Faith, Believe, Trust

ocean avenue, newport, ri
Ocean Avenue, Newport, RI. Sep 2009. © Wanda Quinn

Faith is the daring of the soul to go further than it can see…

Faith, Believe, Trust. Three very big words, indeed. Not easy to do. I’ve written about these words before. Having faith that things are going to work out, believing in something you can’t see, and trusting that you are exactly where you need to be right now, and going through the things you need to be going through at this time, is no small feat. No, indeed. I sometimes think God, Heaven, the angels, saints et al are asking way too much of us.

Do you know how easy it is to have faith that something is going to work out, when you already know the outcome? Believing in something, when you know it’s there? Trusting that things are going to work out for the best, when you’ve had a sneak peak at the future?

Do you know how hard it is to have faith that you’re doing the right thing, believe that you’re being taken care of and trusting that all is working out, when you don’t have the resources you feel you need to continue on your journey?

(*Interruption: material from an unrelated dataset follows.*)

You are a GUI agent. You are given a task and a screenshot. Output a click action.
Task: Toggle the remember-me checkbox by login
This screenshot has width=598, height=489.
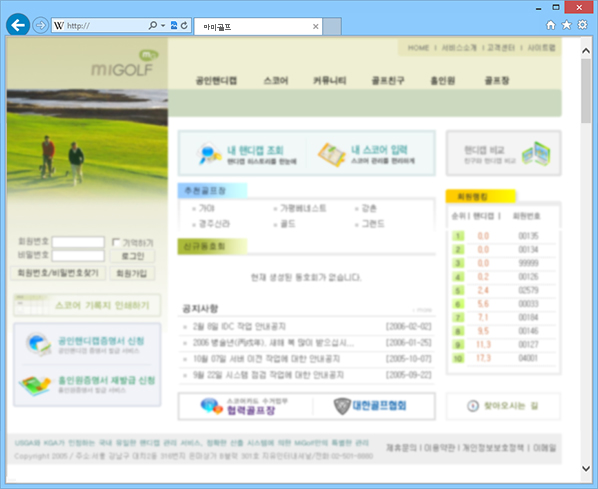[116, 242]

It’s so much easier when you have money in the bank and no debt. It’s a much different story when you have no savings account, no extra money in the bank and your credit card is maxed out.

Live in Joy and Love

I have faith. So much so that I am quitting my full-time job. A job I have held for the past ten years. I make an awesome wage, I have a pension, amazing benefits, a $450 bonus every year, twenty vacation days as of this year and sick leave. I’m giving it all up to follow my guidance to start living my life for God and serve him in whatever capacity he chooses. So far, my guidance has been to live in joy and love and be a beacon for others. How? By being an example. Simple and easy enough. Ya right.

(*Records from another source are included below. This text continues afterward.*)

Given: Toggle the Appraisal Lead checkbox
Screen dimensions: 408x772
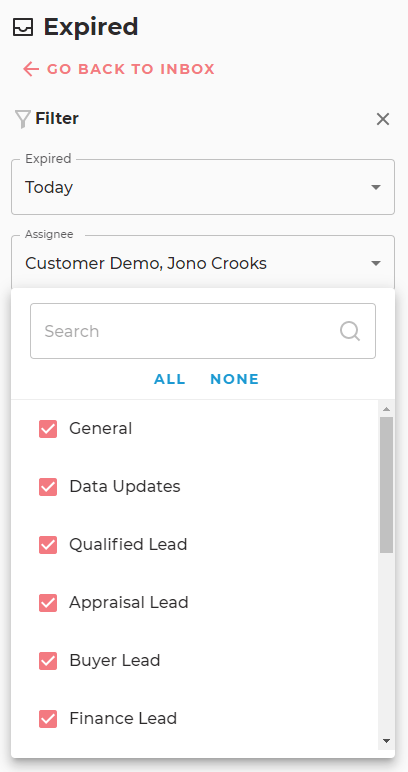Looking at the screenshot, I should [x=48, y=603].
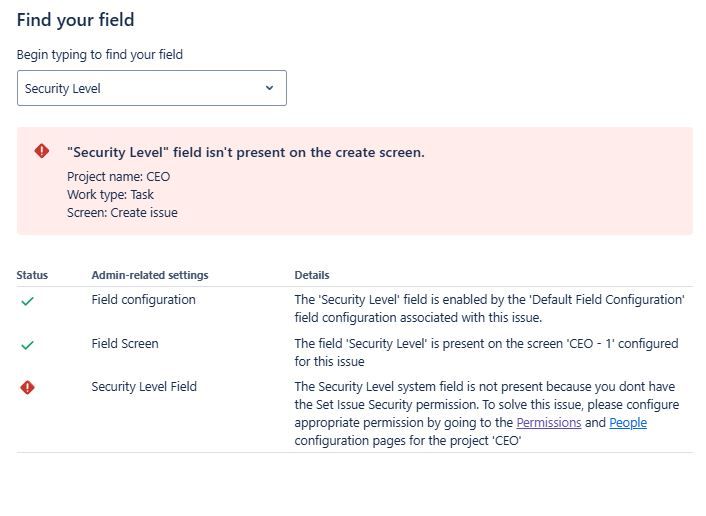This screenshot has width=706, height=516.
Task: Select the Admin-related settings column header
Action: (150, 275)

The question I get asked the most is “what will you be doing?” I so wish I had an answer for that question. Not just for others, but for me. Honestly, I have no idea. I feel like I’m standing at the foot of a cliff and I’m being told to jump off and have faith that I will be ok. Not just ok, but that I’ll soar.

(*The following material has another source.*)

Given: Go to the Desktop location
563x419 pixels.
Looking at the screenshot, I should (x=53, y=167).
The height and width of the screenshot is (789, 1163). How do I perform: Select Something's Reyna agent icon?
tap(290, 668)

I had a dream, not too long ago, about running away from something and I came to the edge of a cliff and I kept running, right off the cliff. I was falling, spinning out of control and I could hear my ego saying “I told you this would happen” and at the same time I heard the voices of angels telling me it could be different. I had to choose to make it different. So I did. And you know what happened? I landed, softly, on my feet at the bottom of the canyon. There wasn’t a scratch on my body, not a hair out of place. I did it. Even during the tumultuous fall, I heard the voice of reason, the voice of the angels and I made it through that storm and came out unscathed. And that was just a dream! Imagine what real life will be like?

Faith, Believe, and Trust.

Have Faith, Believe, and Trust. 

I’m trying. It sure would be a whole lot easier with a lot of money in the bank and no debt. But, it is what it is.

There’s a poem I heard once and it really resonated with me:

One day, spirit called to a soul, come to the edge.  The soul said, I can’t, I’m afraid. Spirit repeated, come to the edge. The soul replied, I’ll fall off. Spirit said, come to the edge. The soul went to the edge.  Spirit pushed the soul, and the soul flew, the soul soared!  BELIEVE.

So, I’m believing that I’m exactly where I’m meant to be, doing exactly what I’m meant to do. I’ll be taken care of. God has never let me down before. Money has always had a way of showing up just when I needed it most. I know my material needs will be taken care of. I’m responsible for my spiritual needs. I’m taking a few more spiritual courses in Ottawa in October, then another course in Hawaii this November. That should be it for the courses for now. I’ll be ready to spread my wings and soar. Wish me luck!